Quatro pedras, quatro anéis, quatro irmãs espalhadas pelo mundo. As Quatro Irmãs, de Eleanor Buchanan, é uma apaixonante história de família, mistério e amor eterno, que combina segredos, a influência mística do passado no presente e um amor maior do que tudo. Bestseller internacional que será traduzido para mais de 20 idiomas, este romance chega às livrarias portuguesas a 6 de agosto.
A narrativa parte da lenda das quatro pedras de Skara, que se erguiam outrora num promontório escocês. Segundo a tradição, foram ali colocadas por um pai enlutado, com o intuito de guiar as filhas raptadas até casa. A mesma maldição recairia sobre quem quer que as deitasse ao chão: também a sua família se dispersaria ao sabor dos ventos, nunca mais encontrando o caminho de casa. É o que acontece à família Blackmore, quando, em 1931, o patriarca ordena que as imponentes pedras sejam tombadas. A partir desse momento, ver-se-á a braços com a fortuna perdida, a morte da mulher e a separação das filhas. As filhas vão agarrar-se, cada uma, a um anel que herdaram da mãe, com a esperança de um dia se reencontrarem. Iris, a mais velha, será a primeira a partir.
A história de As Quatro Irmãs alterna entre o passado, em que é contada a viagem de Iris, e o presente, quando o leitor conhece Roz Chatton, que se muda da Austrália para Londres, levando consigo um anel da mãe. Entre os tesouros antigos de uma pequena loja, Roz depara-se com um quadro que retrata quatro pedras erguidas. Determinada a descobrir mais sobre a origem da tela, viaja para Skara, onde se revelará não só a história de um grande amor, mas também o trágico segredo de quatro irmãs, que mudará a sua própria vida para sempre.
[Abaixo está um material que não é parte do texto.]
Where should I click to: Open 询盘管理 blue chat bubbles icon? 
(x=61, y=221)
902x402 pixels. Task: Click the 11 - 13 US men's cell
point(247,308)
Mais do que uma saga, As Quatro Irmãs é um romance sobre resiliência feminina, pertença, amor, família, perda e coragem para enfrentar as adversidades. No livro com que se estreia em Portugal, Eleanor Buchanan transporta o leitor da agreste costa escocesa às exuberantes plantações de chá do Ceilão (atual Sri Lanka) e ao interior árido da Austrália.